**Task:**
Write out every line of the items below again, including the requests, but scale each coordinate in the answers by 1.55 and round it to a whole number, with halves rounded up. Leave the numbers in the requests unchanged, and omit the pictures from your answer.

A run of items:

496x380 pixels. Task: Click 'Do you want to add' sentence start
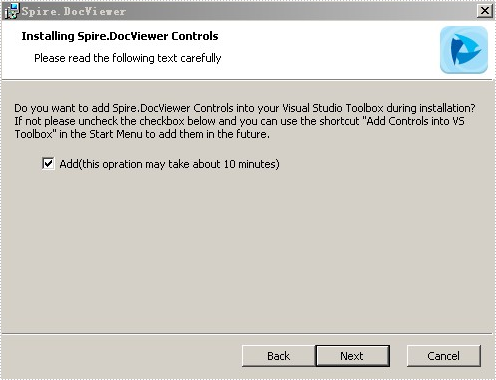(62, 108)
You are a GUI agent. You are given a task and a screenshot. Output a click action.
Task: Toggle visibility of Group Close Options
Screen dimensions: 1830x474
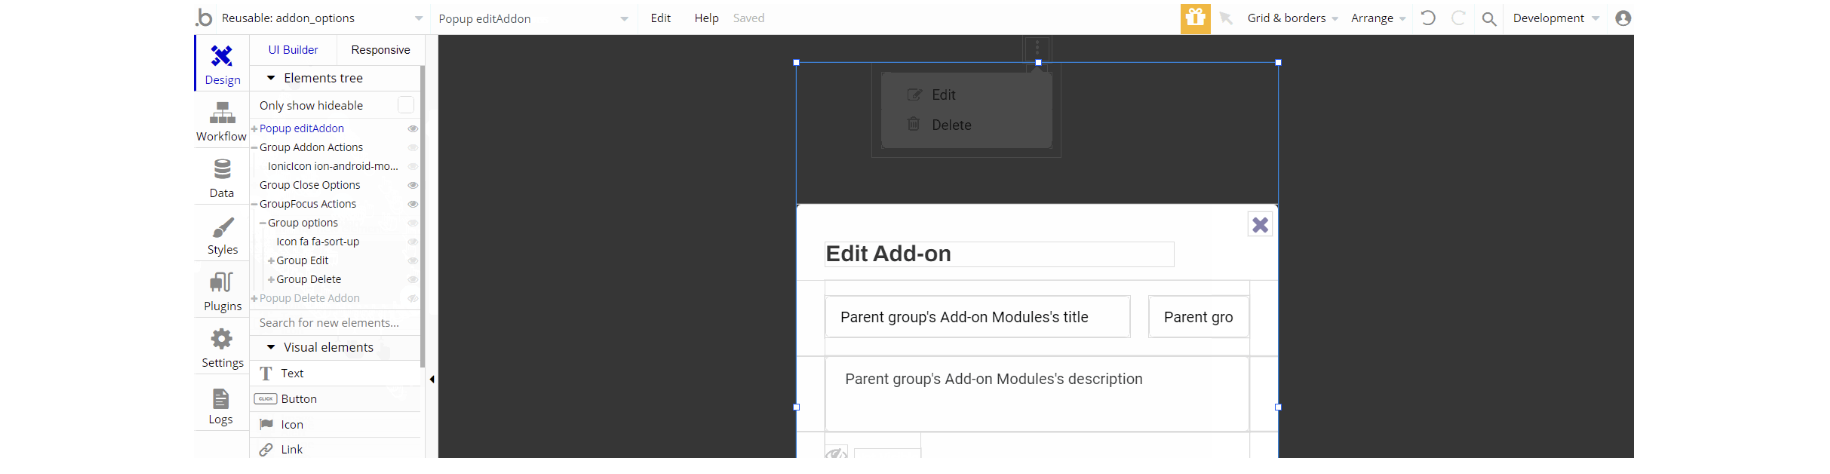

**Result of the exercise:**
496x380 pixels. Task: Click 'Do you want to add' sentence start
(96, 167)
You are a GUI agent. You are given a task and a screenshot. Output a click action.
Task: Toggle visibility of Group Close Options
Screen dimensions: 1830x474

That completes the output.